Hi!
The question of type checking/enforcing has bothered me for a while, and
since this newsgroup has a wealth of competence subscribed to it, I
figured this would be a great way of learning from the experts. I feel
there's a tradeoff between clear, easily readdable and extensible code
on one side, and safe code providing early errors and useful tracebacks
on the other. I want both! How do you guys do it? What's the pythonic
way? Are there any docs that I should read? All pointers and opinions
are appreciated!
I've also whipped up some examples in order to put the above questions
in context and for your amusement. :-)
Briefly:
class MyClass(object):
def __init__(self, int_member = 0):
self.int_member = int_member
def process_data(self, data):
self.int_member += data
The attached files are elaborations on this theme, with increasing
security and, alas, rigidity and bloat. Even though
maximum_security_module.py probably will be the safest to use, the
coding style will bloat the code something awful and will probably make
maintenance harder (please prove me wrong!). Where should I draw the line?
These are the attached modules:
* nocheck_module.py:
As the above example, but with docs. No type checking.
* property_module.py
Type checking of data members using properties.
* methodcheck_module.py
Type checking of args within methods.
* decorator_module.py
Type checking of args using method decorators.
* maximum_security_module.py
Decorator and property type checking.
Let's pretend I'm writing a script, I import one of the above modules
and then execute the following code
...
my_object = MyClass(data1)
my_object.process_data(data2)
and then let's pretend dataX is of a bad type, say for example str.
nocheck_module.py
=================
Now, if data2 is bad, we get a suboptimal traceback (possibly to
somewhere deep within the code, and probably with an unrelated error
message). However, the first point of failure will in fact be included
in the traceback, so this error should be possible to find with little
effort. On the other hand, if data1 is bad, the exception will be raised
somewhere past the point of first failure. The traceback will be
completely off, and the error message will still be bad. Even worse: if
both are bad, we won't even get an exception. We will trundle on with
corrupted data and take no notice. Very clear code, though. Easily
extensible.
property_module.py
==================
Here we catch that data1 failure. Tracebacks may still be inconcise with
uninformative error messages, however they will not be as bad as in
nocheck_module.py. Bloat. +7 or more lines of boilerplate code for each
additional data member. Quite clear code. Readily extensible.
methodcheck_module.py
=====================
Good, concise tracebacks with exact error messages. Lots of bloat and
obscured code. Misses errors where data members are changed directly.

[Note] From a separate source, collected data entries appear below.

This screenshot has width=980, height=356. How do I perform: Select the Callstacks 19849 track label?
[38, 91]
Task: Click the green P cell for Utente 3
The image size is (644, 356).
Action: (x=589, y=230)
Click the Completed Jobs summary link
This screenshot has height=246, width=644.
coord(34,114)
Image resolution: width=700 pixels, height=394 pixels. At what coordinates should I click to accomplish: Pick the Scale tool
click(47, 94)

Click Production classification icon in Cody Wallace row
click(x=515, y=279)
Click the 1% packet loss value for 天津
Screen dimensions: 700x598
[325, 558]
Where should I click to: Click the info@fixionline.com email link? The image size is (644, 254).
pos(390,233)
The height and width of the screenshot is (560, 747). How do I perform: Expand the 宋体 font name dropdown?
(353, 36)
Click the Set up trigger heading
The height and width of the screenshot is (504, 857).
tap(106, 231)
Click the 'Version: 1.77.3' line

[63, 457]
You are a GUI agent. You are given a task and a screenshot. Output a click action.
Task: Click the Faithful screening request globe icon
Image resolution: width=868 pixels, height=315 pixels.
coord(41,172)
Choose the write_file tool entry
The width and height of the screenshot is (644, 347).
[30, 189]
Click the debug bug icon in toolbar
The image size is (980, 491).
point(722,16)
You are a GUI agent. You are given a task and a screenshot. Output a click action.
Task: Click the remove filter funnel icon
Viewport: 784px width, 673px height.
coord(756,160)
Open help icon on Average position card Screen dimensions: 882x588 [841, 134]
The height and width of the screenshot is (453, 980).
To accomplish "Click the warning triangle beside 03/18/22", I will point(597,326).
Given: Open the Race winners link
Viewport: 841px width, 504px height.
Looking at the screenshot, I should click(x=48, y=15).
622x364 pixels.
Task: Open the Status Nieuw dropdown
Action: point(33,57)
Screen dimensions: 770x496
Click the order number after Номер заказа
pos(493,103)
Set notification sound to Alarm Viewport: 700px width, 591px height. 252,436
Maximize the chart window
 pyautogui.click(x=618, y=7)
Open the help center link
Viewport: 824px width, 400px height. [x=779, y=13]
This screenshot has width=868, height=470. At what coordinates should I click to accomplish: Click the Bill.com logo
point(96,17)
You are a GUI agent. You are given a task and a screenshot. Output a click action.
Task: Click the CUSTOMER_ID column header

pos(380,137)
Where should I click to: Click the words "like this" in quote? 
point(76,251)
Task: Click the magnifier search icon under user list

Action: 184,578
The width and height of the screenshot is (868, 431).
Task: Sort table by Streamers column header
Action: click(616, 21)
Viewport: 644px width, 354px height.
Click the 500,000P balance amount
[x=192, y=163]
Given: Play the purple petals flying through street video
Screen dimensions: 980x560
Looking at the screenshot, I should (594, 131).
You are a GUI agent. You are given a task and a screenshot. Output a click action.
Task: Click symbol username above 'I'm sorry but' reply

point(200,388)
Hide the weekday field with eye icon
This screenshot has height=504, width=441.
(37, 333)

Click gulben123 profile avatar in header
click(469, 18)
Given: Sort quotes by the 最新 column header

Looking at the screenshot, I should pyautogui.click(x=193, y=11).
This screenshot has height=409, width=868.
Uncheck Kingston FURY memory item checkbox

Very hard to read and extend.
decorator_module.py
===================
Good, concise tracebacks with good error messages. Some bloat. Misses
errors where data members are changed directly. Clear, but somewhat hard
to extend. Decorators for *all* methods?! This cannot be the purpose of
python!?
maximum_security_method.py
==========================
Good, concise tracebacks with good error messages. No errors missed (I
think? :-) . Bloat. Lots of decorators and boilerplate property code all
over the place (thankfully not within functional code, though). Is this
how it's supposed to be done?
And if you've read all the way down here I thank you so very much for
your patience and perseverance. Now I'd like to hear your thoughts on
this! Where should the line be drawn? Should I just typecheck data from
unreliable sources (users/other applications) and stick with the
barebone strategy, or should I go all the way? Did I miss something
obvious? Should I read some docs? (Which?) Are there performance issues
to consider?
Thanks again for taking the time.
Cheers!
/Joel Hedlund
"""Example module without method argument type checking.
Pros:
Pinpointed tracebacks with very exact error messages.
Cons:
Lots of boilerplate typechecking code littered all over the place,
obscuring functionality at the start of every function.
Bloat will accumulate rapidly. +2 lines of boilerplate code per method and
argument.
If I at some point decide that floats are also ok, I'll need to crawl all
over the code with a magnifying glass and a pair of tweezers.
We don't catch errors of the type
a = MyClass()
a.int_member = 'moo!"
a.process_data(1)
"""
class MyClass(object):
"""My example class."""
def __init__(self, int_member = 0):
"""Instantiate a new MyClass object.
IN:
int_member = 0: <int>
Set the value for the data member. Must be int.
"""
# Boilerplate typechecking code.
if not isinstance(int_member, int):
raise TypeError("int_member must be int")
# Initiallization starts here. May for example contain assignment.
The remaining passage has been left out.